Treatment of glabellar frown lines using selective nerve block with radiofrequency ablation

고주파절제술을 통한 선택적 신경차단법을 이용한 미간주름의 개선

  • Hwang, Yong Seok (Institute for Human Tissue Restoration, Department of Plastic and Reconstructive Surgery, Yonsei University College of Medicine) ;
  • Kim, Young Seok (Institute for Human Tissue Restoration, Department of Plastic and Reconstructive Surgery, Yonsei University College of Medicine) ;
  • Roh, Tai Suk (Institute for Human Tissue Restoration, Department of Plastic and Reconstructive Surgery, Yonsei University College of Medicine) ;
  • Tark, Kwan Chul (Institute for Human Tissue Restoration, Department of Plastic and Reconstructive Surgery, Yonsei University College of Medicine) ;
  • Lee, Kun Chang (Yonsei UP Aesthetic Clinic)
  • 황용석 (연세대학교 의과대학 성형외과학교실 인체조직복원 연구소) ;
  • 김영석 (연세대학교 의과대학 성형외과학교실 인체조직복원 연구소) ;
  • 노태석 (연세대학교 의과대학 성형외과학교실 인체조직복원 연구소) ;
  • 탁관철 (연세대학교 의과대학 성형외과학교실 인체조직복원 연구소) ;
  • 이건창 (연세 UP 성형외과)
  • Published : 2009.03.15

Abstract

Purpose: Corrugator supercilii muscle pulls eyebrow to inferomedial direction and produces the vertical component of the glabellar line formation.
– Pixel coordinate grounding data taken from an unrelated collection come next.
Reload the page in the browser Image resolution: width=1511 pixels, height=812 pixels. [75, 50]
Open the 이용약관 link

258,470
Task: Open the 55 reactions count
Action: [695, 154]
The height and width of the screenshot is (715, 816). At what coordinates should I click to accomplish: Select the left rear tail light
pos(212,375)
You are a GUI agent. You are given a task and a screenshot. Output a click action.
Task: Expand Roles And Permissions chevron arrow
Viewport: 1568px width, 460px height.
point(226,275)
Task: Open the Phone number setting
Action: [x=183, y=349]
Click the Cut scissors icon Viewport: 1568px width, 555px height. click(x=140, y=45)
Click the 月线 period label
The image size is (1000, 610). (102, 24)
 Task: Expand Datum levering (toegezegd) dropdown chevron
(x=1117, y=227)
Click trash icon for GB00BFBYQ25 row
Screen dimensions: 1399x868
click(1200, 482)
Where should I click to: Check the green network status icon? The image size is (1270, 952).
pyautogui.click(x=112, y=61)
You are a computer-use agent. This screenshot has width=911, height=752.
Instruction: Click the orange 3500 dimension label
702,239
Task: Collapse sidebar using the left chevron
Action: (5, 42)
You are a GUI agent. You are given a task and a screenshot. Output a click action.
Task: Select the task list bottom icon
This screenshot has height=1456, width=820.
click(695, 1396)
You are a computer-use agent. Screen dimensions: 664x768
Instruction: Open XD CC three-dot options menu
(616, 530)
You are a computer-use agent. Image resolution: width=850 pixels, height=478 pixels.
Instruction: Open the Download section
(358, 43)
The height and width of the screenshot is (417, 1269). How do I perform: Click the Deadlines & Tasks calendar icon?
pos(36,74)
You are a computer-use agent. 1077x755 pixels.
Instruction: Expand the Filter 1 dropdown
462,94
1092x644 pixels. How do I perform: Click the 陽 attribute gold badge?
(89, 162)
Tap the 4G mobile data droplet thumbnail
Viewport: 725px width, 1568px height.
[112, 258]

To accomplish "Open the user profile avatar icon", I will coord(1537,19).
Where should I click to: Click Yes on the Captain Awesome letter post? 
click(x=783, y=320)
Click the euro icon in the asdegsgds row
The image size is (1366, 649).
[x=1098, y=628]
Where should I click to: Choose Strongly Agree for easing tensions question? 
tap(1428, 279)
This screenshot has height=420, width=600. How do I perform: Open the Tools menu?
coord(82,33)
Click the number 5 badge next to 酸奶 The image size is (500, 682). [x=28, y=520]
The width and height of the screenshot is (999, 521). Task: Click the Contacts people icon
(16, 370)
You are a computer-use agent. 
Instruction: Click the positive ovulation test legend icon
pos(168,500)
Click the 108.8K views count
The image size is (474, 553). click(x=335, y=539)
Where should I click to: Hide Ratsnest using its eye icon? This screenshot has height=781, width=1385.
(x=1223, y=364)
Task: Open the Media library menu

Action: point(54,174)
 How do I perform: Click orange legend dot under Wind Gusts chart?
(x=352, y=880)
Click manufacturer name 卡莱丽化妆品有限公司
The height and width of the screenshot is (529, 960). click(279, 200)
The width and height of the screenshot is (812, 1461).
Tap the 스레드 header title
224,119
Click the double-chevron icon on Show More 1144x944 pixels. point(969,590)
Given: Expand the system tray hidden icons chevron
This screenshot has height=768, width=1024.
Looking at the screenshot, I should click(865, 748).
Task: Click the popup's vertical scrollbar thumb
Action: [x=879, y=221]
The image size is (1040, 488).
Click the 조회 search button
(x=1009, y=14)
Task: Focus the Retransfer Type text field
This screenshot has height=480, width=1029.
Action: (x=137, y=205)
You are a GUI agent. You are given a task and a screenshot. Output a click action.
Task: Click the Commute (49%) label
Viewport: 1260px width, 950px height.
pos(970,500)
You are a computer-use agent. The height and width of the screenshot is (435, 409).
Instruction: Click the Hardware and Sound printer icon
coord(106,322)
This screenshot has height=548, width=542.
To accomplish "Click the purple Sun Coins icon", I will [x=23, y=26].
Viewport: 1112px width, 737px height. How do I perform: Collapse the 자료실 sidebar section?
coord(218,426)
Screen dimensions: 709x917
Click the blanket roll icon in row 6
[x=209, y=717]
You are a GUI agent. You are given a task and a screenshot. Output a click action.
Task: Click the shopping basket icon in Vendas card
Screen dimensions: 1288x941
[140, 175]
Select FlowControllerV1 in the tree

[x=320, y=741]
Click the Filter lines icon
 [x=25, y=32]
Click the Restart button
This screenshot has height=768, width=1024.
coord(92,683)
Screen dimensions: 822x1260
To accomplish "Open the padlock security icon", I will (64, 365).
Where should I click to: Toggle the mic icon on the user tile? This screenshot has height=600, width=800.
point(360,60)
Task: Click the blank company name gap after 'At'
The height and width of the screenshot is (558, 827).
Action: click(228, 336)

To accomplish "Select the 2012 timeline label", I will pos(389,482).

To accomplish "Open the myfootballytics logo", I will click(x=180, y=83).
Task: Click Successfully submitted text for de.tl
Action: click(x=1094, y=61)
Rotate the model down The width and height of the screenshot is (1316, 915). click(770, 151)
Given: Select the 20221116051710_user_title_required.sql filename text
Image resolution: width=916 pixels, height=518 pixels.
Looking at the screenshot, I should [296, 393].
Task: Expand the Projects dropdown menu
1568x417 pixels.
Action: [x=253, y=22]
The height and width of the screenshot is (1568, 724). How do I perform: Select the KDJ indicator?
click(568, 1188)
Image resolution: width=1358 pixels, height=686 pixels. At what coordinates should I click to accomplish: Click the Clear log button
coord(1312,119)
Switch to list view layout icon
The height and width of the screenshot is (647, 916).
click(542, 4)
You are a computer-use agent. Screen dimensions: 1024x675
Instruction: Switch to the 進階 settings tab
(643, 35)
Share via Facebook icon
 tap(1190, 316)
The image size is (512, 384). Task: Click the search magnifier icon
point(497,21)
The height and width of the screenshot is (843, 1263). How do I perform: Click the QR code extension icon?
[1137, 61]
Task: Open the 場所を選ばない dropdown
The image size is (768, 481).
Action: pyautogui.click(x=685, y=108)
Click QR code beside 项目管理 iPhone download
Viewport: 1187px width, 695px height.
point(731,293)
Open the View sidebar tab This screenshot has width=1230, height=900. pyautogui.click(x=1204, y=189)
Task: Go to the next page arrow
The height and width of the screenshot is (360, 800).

Current techniques for eliminating of glabellar frown include direct resection of corrugators and botulinum toxin injection. Muscle resection in endoscopic face lift procedure is relatively complex and has many disadvantages ranging from possible nerve injury, postoperative edema, pain and a long recovery period. The Botox treatment on the other hand is much more simple in technique but has a short duration of action. The authors have attempted new ways of finding improved treatment of the glabellar frown by selectively blocking of motor nerves innervating the corrugator supercili muscle by using radiofrequency ablation technique. Methods: A total of 80 patients were recruited in our study during the period between Feb. 2007 to June 2008. A probe was introduced from the supraorbital ridge and advanced to the corrugator supercilii muscle. Nerve stimulator was then used to locate the nerve innervating the corrugator and radiofrequency ablation of the nerve was done. Results: In all patients, there were marked improvement in glabellar frown after treatment. There were no reported cases of any relapses during the follow up period. No complication was noted such as facial nerve injury. No patient complained of any adverse symptoms other than slight discomfort due to swelling of the operation site. Conclusion: The treatment of glabellar frown lines using selective nerve block with radiofrequency ablation was not only less invasive but also excellent in surgical outcomes.